As a young person, I did not always appreciate these tensions--or the lengthy and lively family discussions they sometimes engendered. But my vocation in biblical studies--especially as lived out within a passion for the church--has led me to value tension and paradox more fully.

The apocalyptic and eschatological language of the New Testament appears in lectionaries with some regularity, in Advent but also at other times. As part of the biblical tension and paradox, these texts can serve us well in a number of ways. They are one of the ways that reading the Bible is a cross-cultural experience.

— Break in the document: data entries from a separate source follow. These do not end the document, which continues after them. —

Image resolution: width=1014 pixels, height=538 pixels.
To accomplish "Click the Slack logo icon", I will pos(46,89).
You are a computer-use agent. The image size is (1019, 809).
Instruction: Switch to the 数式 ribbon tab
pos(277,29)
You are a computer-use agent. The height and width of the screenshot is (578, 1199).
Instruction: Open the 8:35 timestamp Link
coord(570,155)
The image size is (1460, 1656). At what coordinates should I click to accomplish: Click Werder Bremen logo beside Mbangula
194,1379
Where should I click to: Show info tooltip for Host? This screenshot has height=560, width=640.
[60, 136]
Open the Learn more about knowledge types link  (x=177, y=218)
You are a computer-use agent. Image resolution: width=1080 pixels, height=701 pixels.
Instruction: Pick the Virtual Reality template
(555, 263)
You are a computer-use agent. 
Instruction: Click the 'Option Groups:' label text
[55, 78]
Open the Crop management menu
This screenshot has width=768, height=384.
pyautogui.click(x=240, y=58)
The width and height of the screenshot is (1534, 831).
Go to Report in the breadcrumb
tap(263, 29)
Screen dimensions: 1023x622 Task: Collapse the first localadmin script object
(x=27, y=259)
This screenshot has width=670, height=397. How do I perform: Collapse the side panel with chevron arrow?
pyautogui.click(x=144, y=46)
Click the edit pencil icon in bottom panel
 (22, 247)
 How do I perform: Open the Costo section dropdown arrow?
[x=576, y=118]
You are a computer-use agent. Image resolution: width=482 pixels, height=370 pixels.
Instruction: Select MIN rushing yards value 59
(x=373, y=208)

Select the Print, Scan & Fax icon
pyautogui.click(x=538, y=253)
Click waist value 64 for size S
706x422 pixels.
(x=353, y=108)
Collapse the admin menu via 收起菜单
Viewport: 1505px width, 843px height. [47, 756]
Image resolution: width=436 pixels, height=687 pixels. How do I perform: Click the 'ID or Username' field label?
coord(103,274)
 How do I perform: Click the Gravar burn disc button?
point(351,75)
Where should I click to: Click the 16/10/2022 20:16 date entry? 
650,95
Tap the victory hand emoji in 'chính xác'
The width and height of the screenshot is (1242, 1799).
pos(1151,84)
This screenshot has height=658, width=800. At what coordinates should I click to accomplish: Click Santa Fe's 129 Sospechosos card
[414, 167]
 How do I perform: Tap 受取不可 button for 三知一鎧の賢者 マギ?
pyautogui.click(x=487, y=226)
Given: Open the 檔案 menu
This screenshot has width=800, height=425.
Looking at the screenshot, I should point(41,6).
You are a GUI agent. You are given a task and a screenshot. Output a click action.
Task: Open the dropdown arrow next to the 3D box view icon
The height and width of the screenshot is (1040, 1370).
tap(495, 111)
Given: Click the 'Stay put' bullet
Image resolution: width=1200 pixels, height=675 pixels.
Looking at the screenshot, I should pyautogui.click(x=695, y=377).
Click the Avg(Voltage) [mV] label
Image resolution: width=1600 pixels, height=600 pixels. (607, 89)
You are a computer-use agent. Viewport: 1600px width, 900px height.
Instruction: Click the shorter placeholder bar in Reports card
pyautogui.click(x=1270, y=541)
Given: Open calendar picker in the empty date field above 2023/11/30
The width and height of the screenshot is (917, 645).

I find that engaging these texts requires keeping the following in mind:

  • Apocalyptic watchfulness is rooted in a social situation. Often this language and demeanor emerges in groups that are or feel beleaguered. These issues are multifaceted and complex, with respect to both first-century apocalyptic and its 21st-century counterparts, but biblical scholars interested in social world phenomena have insight worth exploring.
  • Both first- and 21st-century apocalyptic groups use language in some specialized ways. Apocalyptic language tends to be colorful, sharply contrastive and often hyperbolic. Furthermore, apocalyptic thinkers and writers do not always maintain clear distinctions between figurative and realistic uses of language. As leaders we are required to tend carefully the possibilities for misunderstanding and the need to translate images and concepts across significantly different views of the world, history and the role of church.
  • Most importantly, and true for all Bible readers no matter our mindset or theological commitments, apocalyptic thinking takes place within and under the larger biblical understandings of fearing and not fearing. We are to fear (or reverence) God and God alone. Paradoxically and iconoclastically, fearing God means we fear nothing and no one else. When God appears to humans in the Bible, proper epiphany etiquette requires the humans to prostrate themselves in reverence. But the next words from the divine manifestation are "have no fear." The apocalyptic language and imagery of the Bible serves this larger sense--not the other way around.

Mary Schertz

Mary Schertz is a professor of New Testament at Associated Mennonite Biblical Seminary.

All articles »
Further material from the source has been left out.